** Exercise details **
Copy the material word for word, starting at the line that contains "The height and" and ending at the line that contains "coord(22,145)". Leave the pictures out of your copy.
··· Material provided ···
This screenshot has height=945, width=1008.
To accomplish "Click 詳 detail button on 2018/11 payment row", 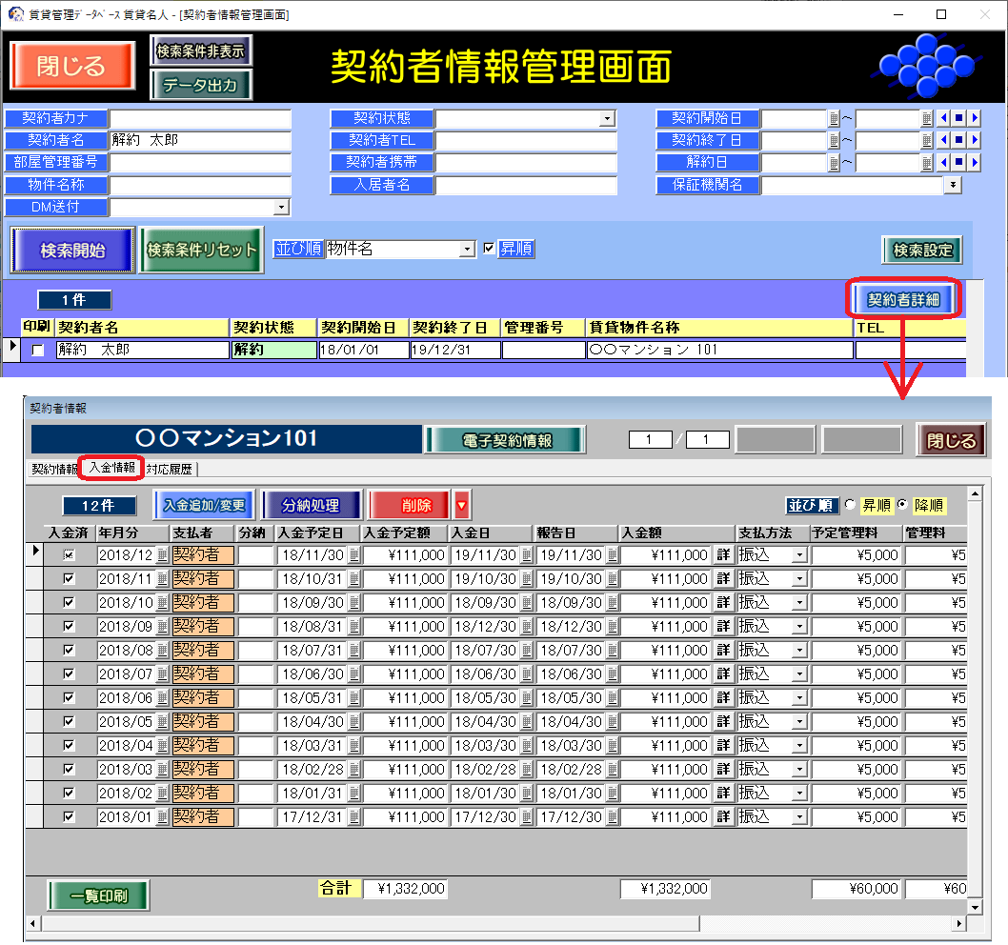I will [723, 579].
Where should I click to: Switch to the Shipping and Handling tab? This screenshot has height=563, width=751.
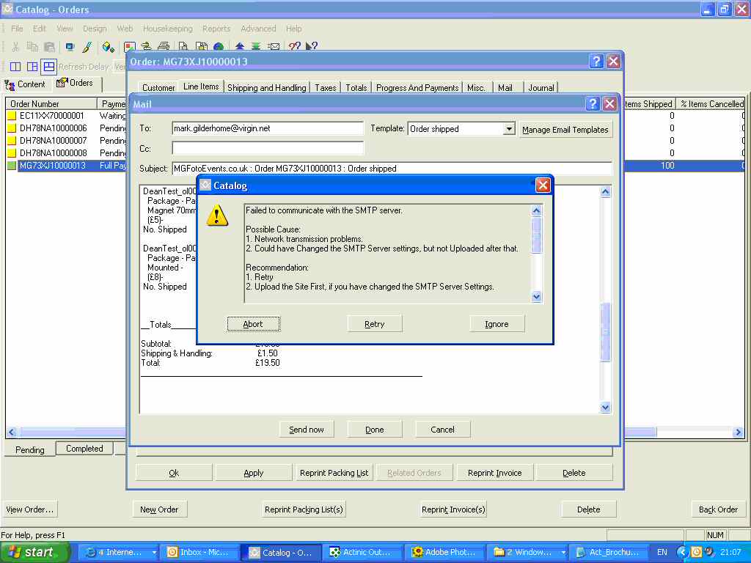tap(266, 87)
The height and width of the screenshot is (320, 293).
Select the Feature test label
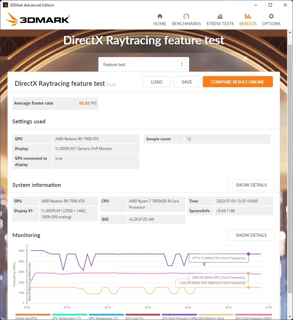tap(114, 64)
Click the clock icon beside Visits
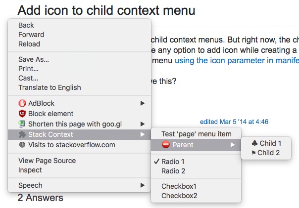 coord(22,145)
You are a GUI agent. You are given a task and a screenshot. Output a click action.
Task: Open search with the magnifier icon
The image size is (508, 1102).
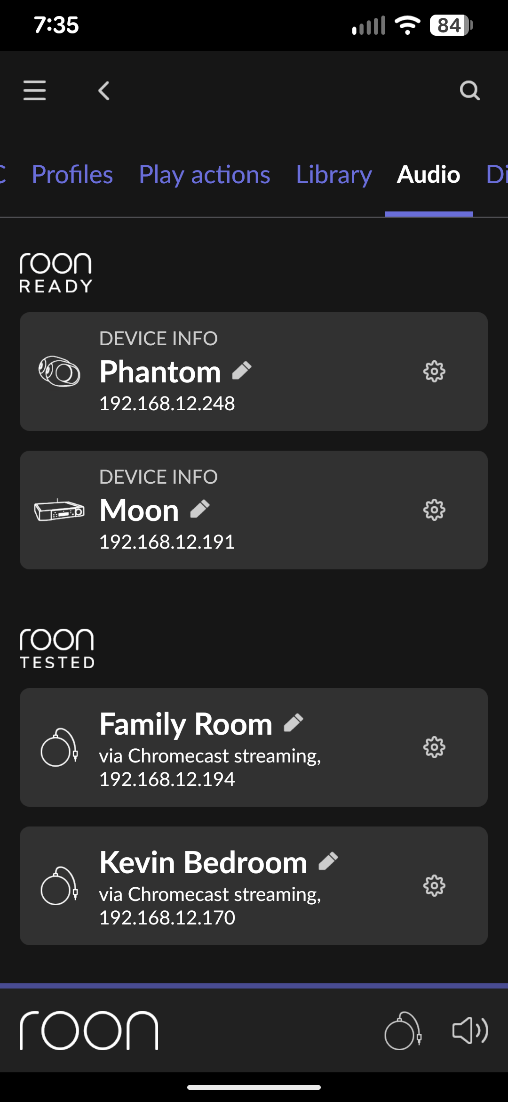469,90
···
** Task answer **
The height and width of the screenshot is (320, 293).
Select the Feature test label
tap(114, 64)
Click the clock icon beside Visits
 coord(22,145)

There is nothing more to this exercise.